Grid reference: TL 8442 0742 to TL 8471 0737

Brief description of site:

A good example of a London Clay landslip can be seen on the north-facing slope adjacent to the River Blackwater at Maldon. The site is also a Local Wildlife Site and is traversed by a public footpath.



There are three landslips on the north-facing river cliff of the Blackwater at Maldon. The middle and most obvious slip is referred to as the West Maldon Landslip (Bristow 1985, Hutchinson 1965). It is formed of successive rotational slips in the bedrock of London Clay which is trying to reach a stable angle. Most of the slips are grassed over but small fresh scars indicate that there is still instability. The most active landslipping presumably took place when the river was directly eroding the toes of the landslips.
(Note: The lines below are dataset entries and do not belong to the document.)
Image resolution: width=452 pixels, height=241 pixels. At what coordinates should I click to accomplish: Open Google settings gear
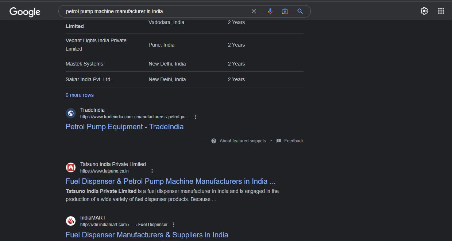click(424, 11)
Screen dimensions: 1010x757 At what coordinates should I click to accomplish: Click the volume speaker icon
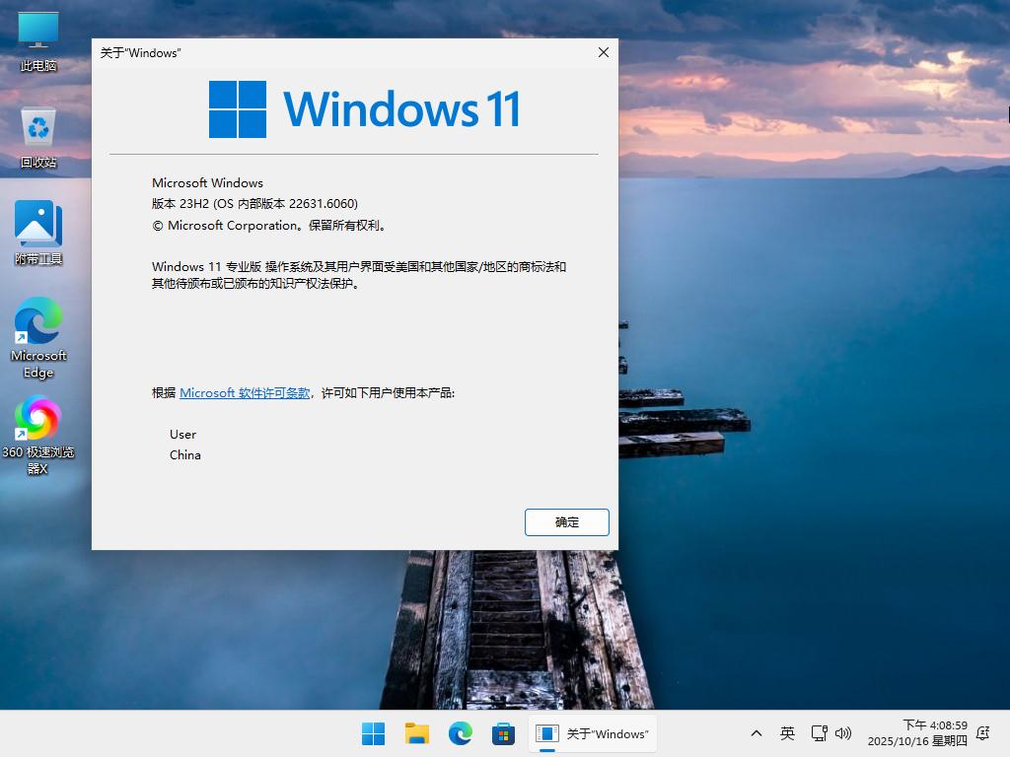[843, 733]
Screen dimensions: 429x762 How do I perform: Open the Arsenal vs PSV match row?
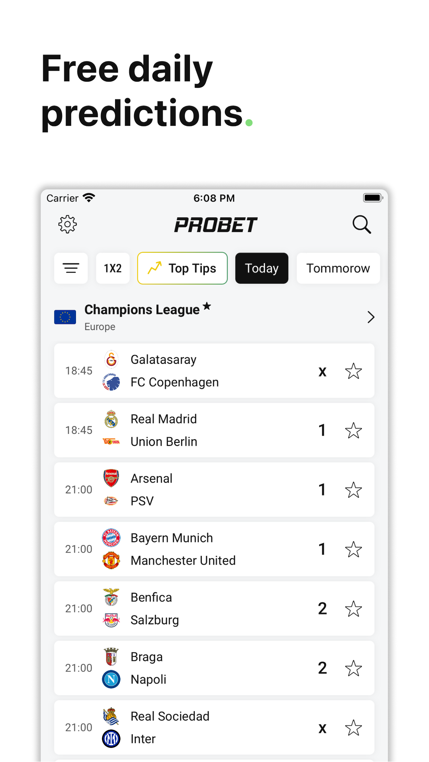(x=214, y=490)
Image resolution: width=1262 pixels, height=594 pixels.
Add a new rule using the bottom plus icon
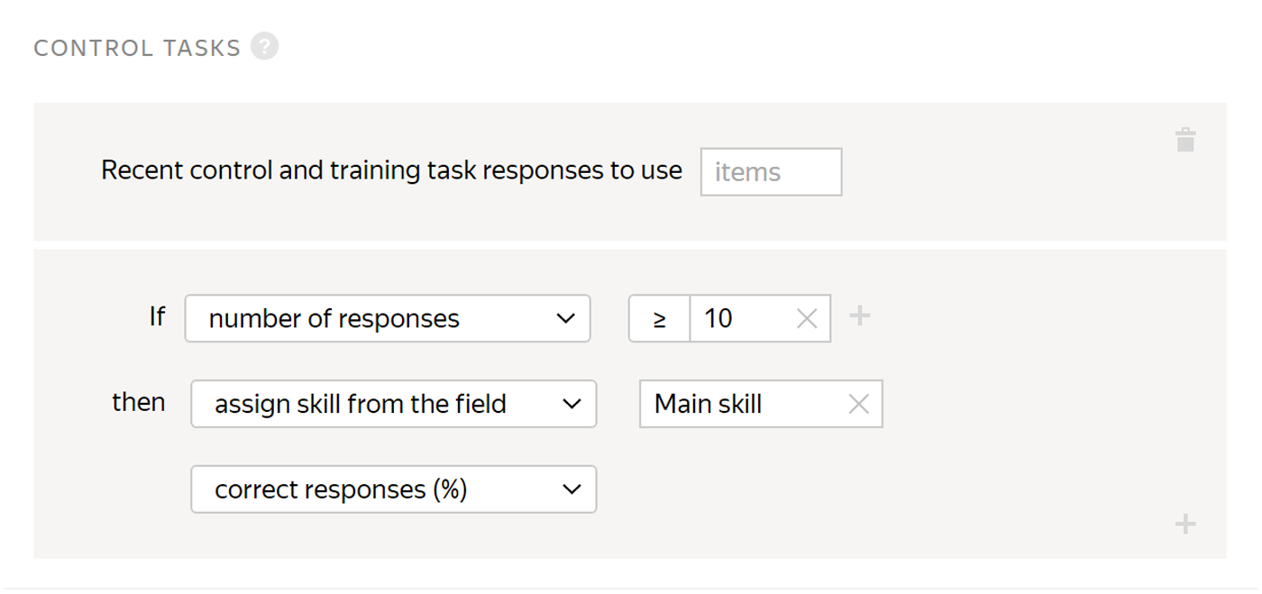point(1185,524)
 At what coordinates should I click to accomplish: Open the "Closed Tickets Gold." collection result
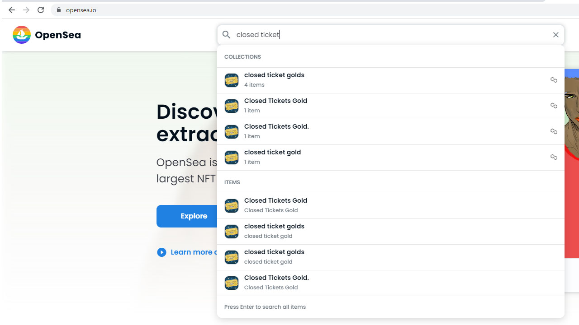(276, 131)

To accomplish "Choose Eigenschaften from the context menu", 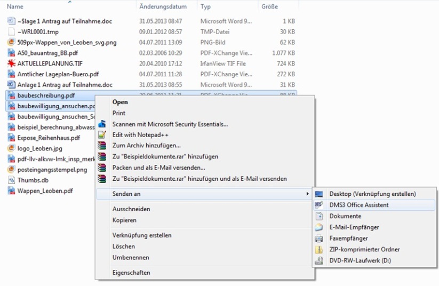I will pyautogui.click(x=131, y=273).
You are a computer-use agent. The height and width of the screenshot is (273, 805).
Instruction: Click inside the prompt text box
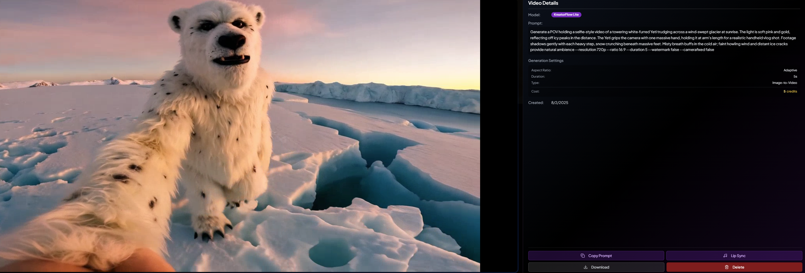663,41
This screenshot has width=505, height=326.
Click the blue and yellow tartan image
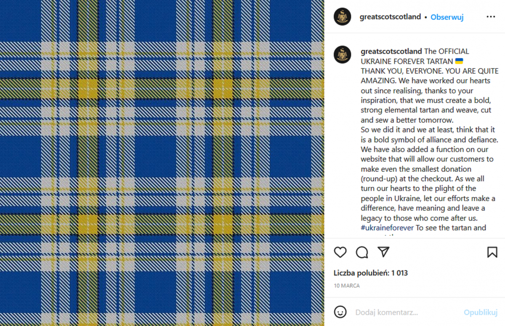pos(162,163)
The presence of saltings indicate that erosion has not taken place for a number of years (Bristow 1985).

The surface of the landslipped ground is characteristically hummocky and covered with brambles. This could be clearly seen from the Maldon By-pass (see photograph) but now trees have mostly covered the slope.

A public footpath traverses the landslip. The area of the landslip is a Local Wildlife Site (appropriately called Hilly Fields Wildlife Site).

View of the West Maldon landslip looking south. Landslipped London Clay on the south bank of the River Chelmer. The photograph was taken in 1968. The site has now been largely covered with trees and shrubs. Photo: British Geological survey (P210814)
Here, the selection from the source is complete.